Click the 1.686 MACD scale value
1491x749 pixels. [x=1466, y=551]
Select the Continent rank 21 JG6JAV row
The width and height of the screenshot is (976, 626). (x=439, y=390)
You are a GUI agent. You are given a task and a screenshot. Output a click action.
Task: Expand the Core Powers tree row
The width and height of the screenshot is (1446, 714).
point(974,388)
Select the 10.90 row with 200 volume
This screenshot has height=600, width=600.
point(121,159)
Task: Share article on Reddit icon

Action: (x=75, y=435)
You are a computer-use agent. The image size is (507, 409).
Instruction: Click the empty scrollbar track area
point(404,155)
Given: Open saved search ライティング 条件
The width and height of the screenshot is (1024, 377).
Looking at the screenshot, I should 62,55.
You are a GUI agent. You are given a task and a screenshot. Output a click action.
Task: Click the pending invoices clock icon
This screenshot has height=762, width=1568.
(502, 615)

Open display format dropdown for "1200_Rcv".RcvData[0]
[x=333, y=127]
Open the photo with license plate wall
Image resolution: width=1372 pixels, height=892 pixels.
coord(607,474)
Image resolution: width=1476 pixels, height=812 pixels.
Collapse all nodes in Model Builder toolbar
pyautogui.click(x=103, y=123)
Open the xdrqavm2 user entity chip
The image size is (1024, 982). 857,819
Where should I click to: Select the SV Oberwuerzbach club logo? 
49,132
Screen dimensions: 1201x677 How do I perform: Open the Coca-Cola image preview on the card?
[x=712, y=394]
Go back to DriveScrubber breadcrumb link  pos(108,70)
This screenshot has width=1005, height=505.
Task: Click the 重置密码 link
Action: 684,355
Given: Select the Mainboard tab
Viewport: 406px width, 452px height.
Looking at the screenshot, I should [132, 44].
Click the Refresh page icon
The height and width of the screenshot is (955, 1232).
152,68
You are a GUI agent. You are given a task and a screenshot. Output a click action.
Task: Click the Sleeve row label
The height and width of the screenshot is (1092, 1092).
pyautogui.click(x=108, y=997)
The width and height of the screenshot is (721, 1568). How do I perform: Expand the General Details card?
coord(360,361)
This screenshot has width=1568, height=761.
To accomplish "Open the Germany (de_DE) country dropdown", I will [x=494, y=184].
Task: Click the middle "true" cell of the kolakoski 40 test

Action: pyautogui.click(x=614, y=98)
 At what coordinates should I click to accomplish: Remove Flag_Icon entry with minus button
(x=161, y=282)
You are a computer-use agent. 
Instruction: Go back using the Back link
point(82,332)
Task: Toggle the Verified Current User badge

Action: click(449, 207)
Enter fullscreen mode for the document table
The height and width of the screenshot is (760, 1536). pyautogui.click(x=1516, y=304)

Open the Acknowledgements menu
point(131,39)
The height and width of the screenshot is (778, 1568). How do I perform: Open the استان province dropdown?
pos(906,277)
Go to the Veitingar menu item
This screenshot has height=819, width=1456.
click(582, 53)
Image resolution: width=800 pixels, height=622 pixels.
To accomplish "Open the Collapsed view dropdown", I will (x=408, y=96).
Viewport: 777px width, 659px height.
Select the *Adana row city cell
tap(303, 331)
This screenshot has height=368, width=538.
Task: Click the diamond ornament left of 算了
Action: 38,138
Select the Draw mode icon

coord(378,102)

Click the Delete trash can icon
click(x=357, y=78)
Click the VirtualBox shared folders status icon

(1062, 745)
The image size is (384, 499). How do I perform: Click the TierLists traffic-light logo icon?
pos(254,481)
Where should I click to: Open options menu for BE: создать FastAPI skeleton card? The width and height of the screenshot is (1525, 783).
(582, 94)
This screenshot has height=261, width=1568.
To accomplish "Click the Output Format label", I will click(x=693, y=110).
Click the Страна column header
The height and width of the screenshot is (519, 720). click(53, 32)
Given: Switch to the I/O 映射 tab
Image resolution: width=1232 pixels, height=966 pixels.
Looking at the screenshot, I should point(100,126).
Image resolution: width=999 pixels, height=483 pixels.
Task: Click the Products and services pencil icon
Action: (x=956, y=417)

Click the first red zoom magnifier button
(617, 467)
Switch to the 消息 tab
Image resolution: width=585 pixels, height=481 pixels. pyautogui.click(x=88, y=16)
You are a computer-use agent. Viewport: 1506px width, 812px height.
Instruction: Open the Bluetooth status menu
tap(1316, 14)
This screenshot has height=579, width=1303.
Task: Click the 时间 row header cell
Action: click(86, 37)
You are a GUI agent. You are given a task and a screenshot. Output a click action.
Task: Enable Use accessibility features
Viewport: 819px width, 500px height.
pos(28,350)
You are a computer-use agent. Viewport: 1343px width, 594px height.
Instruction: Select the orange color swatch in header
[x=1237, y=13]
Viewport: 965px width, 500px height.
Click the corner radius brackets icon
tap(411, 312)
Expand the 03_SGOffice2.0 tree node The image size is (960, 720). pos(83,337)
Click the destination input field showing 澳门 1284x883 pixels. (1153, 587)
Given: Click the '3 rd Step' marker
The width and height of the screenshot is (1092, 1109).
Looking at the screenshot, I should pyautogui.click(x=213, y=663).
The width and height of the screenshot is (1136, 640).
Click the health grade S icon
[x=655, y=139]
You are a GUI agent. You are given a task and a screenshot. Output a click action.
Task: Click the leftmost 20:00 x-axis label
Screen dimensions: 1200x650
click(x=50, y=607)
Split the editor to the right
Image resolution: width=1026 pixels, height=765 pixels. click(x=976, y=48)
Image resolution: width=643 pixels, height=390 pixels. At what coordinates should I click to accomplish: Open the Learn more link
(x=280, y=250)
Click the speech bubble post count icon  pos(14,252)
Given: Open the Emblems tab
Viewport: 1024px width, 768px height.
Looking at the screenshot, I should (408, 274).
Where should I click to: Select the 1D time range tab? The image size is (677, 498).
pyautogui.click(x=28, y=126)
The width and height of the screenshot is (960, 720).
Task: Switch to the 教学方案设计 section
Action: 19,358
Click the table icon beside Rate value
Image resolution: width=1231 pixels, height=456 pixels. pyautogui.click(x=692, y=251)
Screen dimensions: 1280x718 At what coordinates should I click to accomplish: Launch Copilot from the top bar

## Exercise description
Check each line of the data above for the string "computer" and report only how many lines have it.

## Result for this exercise
4